30 Mayıs 2021

10 bin dolar rüşvet alan siyasi kim?

"Hayırsever işadamı" Sedat Peker'in ay çekirdeği eşliğinde izlenen açıklamaları sürüyor. Peker'in açıklamalarının ardından İçişleri Bakanı Süleyman Soylu'nun önce TRT'de, ardından da HaberTürk'te, Peker'den aylık 10 bin dolar maaş alan bir siyasetçinin olduğunu söylemesi ise yeni bir tartışma başlattı. Tartışmanın odağında, bir siyasinin, bir mafya babasından nasıl rüşvet alacağı değil de bu siyasetçinin kim olduğunun bulunması da başlı başına bir tartışma konusu

Yakın tarihe dönüldüğü ve rüşvet başlığı altındaki tartışmalara bakıldığında ilk göze çarpan isim, sekizinci Cumhurbaşkanı Turgut Özal'ın, başbakanlığı döneminde, "Bu kadar az maaşla memur nasıl geçinecek?" sorusu üzerine verdiği, "Benim memurum işini bilir!" cevabı. Gerçi sonradan Özal'ın bu sözü söylediği ancak, parti içinden gelen, "bu memurlar bizim sözümüzü dinlemiyor" yakınmaları üzerine, memurları korumak için söylediği de iddia edildi ama bu iddia pek rağbet görmedi. "Benim memurum içini bilir" özlü sözü zaman içinde kapsamını daha da genişletti ve "benim halkım işini bilir" halini aldı. Bu bir nevi, "bal tutan parmağını yalar" kültürünün 1980-90'lar versiyonuydu.


Cumhuriyet rüşvet tarihini Başbakan Turgut Özal'ın 1988'de söylediği, "benim memurum işini bilir" sözüyle başlatmak, rüşvet kurumunun devamlılığını reddetmek anlamına geliyor ki, kabul edilir gibi değil!
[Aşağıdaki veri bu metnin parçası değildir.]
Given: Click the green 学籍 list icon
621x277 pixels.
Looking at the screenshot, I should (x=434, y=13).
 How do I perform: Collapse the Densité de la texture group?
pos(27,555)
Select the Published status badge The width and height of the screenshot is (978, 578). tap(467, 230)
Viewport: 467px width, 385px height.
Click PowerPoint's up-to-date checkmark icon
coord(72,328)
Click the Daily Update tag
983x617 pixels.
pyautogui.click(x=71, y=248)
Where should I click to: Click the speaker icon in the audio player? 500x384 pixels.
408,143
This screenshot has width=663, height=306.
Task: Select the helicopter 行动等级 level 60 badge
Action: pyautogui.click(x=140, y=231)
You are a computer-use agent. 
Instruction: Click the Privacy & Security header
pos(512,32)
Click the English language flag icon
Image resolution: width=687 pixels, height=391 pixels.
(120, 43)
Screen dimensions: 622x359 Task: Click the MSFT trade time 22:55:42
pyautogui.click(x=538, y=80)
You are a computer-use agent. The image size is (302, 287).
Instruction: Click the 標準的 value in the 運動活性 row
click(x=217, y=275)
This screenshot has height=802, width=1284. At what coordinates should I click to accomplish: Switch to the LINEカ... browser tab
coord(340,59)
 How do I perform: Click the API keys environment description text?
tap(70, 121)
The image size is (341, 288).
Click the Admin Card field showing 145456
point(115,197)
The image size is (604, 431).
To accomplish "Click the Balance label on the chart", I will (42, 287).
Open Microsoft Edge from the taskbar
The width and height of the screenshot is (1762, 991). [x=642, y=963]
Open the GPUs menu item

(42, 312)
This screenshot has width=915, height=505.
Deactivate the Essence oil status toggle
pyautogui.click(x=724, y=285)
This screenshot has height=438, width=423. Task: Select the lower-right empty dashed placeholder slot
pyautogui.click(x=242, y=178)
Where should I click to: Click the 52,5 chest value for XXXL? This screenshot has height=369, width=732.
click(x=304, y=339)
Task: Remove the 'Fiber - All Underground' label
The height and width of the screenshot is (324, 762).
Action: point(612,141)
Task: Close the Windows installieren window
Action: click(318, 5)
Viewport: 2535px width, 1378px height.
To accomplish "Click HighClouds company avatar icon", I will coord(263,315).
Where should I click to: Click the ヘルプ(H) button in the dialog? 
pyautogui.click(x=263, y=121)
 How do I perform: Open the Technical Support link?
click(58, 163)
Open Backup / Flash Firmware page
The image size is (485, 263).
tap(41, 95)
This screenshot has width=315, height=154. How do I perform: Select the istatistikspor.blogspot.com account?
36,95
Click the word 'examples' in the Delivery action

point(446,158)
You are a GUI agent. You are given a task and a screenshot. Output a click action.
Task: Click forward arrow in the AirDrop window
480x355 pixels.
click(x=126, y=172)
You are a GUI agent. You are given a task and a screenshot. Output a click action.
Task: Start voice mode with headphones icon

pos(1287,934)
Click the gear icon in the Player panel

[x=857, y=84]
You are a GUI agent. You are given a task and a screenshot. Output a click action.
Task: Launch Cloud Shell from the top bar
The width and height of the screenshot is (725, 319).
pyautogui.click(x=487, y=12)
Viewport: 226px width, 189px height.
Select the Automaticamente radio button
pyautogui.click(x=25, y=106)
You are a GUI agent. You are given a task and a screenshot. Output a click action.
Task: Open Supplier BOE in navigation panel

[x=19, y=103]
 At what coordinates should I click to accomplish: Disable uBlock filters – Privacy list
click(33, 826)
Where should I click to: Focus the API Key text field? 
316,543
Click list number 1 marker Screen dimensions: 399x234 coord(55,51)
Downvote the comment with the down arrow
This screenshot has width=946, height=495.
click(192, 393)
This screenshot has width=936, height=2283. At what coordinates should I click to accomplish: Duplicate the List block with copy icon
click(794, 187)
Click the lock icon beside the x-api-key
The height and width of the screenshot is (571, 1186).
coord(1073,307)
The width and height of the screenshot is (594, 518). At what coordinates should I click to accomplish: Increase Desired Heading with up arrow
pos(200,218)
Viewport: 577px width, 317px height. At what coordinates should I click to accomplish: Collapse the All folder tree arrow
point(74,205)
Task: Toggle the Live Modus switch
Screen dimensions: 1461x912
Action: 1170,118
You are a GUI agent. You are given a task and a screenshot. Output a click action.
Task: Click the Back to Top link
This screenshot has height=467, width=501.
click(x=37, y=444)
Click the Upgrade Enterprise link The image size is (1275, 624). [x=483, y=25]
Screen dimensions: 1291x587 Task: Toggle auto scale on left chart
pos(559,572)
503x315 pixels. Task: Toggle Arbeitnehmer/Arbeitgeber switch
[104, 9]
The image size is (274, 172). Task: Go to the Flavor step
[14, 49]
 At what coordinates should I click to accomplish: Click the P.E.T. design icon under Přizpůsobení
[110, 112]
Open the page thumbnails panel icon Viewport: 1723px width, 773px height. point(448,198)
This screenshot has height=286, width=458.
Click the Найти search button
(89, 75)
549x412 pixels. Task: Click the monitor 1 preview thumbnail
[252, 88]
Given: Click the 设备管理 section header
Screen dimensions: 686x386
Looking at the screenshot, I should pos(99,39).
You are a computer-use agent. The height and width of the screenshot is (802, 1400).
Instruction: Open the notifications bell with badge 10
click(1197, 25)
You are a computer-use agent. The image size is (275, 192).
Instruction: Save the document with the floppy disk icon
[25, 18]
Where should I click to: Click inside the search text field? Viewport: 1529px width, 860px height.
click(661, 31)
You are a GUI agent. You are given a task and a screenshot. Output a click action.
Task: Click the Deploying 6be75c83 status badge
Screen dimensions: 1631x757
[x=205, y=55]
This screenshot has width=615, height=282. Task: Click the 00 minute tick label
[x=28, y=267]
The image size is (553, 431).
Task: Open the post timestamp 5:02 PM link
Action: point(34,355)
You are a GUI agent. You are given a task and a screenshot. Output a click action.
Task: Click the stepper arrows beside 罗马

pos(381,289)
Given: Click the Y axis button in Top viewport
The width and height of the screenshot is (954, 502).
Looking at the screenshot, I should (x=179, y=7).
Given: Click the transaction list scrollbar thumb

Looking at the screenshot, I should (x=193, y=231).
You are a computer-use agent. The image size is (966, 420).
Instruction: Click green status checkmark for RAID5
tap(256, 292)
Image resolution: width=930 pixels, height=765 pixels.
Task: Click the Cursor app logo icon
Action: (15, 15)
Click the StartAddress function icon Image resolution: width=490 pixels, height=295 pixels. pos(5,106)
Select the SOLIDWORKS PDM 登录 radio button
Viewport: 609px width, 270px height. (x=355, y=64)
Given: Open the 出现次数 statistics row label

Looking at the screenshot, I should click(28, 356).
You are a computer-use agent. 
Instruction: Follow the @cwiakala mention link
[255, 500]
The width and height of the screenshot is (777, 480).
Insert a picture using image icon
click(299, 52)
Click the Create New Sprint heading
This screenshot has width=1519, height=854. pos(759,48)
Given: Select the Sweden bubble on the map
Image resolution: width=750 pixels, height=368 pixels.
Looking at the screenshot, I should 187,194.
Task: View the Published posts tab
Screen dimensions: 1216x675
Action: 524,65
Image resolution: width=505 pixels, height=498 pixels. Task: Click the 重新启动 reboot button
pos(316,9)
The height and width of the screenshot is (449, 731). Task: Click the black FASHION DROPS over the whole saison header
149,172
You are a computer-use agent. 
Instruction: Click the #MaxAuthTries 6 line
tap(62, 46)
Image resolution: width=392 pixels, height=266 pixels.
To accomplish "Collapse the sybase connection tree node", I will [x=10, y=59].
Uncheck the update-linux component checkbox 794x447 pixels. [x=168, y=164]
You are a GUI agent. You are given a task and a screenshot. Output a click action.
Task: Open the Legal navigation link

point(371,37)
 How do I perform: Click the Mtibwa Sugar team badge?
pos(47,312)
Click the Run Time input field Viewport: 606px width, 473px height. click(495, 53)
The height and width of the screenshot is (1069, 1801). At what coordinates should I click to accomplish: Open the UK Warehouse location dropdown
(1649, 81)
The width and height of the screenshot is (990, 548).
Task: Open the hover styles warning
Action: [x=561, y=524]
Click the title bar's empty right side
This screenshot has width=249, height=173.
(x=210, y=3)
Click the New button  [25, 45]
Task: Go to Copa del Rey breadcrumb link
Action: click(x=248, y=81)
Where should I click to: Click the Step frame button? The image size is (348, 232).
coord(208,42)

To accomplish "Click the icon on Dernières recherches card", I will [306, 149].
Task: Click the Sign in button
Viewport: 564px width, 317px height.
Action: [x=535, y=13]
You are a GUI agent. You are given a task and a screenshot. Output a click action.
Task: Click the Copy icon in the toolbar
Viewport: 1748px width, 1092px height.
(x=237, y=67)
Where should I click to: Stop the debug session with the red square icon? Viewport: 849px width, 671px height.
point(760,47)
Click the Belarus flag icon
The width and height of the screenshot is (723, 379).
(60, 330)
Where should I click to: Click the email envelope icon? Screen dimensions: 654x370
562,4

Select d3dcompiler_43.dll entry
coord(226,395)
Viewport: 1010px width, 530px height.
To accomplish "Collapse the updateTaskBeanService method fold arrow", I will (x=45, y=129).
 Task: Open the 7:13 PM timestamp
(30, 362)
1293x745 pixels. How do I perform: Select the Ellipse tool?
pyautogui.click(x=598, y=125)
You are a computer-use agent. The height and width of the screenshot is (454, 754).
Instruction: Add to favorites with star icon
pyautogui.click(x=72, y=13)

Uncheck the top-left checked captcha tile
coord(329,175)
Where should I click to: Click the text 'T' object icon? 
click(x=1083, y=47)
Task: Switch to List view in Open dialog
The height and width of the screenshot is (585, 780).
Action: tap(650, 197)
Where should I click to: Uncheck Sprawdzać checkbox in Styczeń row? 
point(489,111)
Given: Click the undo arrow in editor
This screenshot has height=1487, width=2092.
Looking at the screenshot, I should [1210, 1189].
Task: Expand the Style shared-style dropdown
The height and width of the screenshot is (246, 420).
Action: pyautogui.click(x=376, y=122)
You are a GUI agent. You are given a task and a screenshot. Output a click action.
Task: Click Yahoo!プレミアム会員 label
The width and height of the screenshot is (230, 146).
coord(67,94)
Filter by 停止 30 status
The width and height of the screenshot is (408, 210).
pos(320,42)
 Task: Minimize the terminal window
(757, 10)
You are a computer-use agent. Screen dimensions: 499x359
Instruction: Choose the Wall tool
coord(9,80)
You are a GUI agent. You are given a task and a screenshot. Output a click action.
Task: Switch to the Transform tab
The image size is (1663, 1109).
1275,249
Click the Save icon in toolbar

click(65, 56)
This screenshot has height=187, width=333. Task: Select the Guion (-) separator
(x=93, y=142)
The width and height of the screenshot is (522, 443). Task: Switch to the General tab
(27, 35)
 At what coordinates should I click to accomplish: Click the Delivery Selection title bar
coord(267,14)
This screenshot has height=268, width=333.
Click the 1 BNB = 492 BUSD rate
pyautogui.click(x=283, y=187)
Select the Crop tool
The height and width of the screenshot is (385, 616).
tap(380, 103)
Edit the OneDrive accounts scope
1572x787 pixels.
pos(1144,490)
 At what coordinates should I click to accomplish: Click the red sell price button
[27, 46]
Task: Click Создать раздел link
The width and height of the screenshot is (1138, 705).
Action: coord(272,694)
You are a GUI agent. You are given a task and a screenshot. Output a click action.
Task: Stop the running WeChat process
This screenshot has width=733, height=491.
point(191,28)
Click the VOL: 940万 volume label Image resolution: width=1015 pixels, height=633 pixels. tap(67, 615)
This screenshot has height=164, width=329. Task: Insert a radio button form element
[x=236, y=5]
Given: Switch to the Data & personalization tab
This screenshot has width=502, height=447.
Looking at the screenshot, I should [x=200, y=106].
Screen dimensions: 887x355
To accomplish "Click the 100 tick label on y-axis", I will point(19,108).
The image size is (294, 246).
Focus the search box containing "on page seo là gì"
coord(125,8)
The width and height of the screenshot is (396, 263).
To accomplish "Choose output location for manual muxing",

On ikinci Cumhurbaşkanı Recep Tayyip Erdoğan da bu sözün yarattığı negatif etkiden rahatsız olmuş olmalı ki, başbakanlığı döneminde, AK Parti TBMM Grubu toplantısında, hükümetin ilk 28 ayının muhasebesini yaparken, "Benim memurum işini bilir lafını hafızalardan sileceğiz. Kimse devleti kullanamayacak. Türkiye hem siyasette hem de ekonomide kurumsallaşan, bu çerçevede kurallar işleten çağdaş bir ülke olma idealinden ödün vermeyecektir. Kimse devlet ve siyaseti kullanarak zenginleşme hayali kurmamasın" diyordu. (17 Mart 2005)


Başbakan Recep Tayyip Erdoğan, Özal'ın işini bilen memur açıklamasından 17 yıl sonra, bu anlayışa savaş açmıştı.

Özal'a büyük haksızlık

Rüşvetin devlet ve siyaset alanına girmesi konusundaki sorumluluğun tamamının Özal'a yüklenmesi ciddi bir haksızlık. Tamam, 2000'li yıllara doğru Özal, devlet ve siyasetin şekillenmesinde ciddi bir köşe taşı olsa da o da kendinden öncekilerden, hatta ta Selçuklulardan beri devam eden bir geleneğin elçilerinden biriydi, rolünü olduğundan daha abartmamak gerekiyor. Benzer biçimde, Osmanlı İmparatorluğu'nda rüşvetçiliği ve oyunbazlığıyla tanınan sadrazam Damat Rüstem Paşa'nın da. Adı, Osmanlı'ya rüşveti sokan sadrazama çıksa da ondan öncekilerin hakkını yememek lazım.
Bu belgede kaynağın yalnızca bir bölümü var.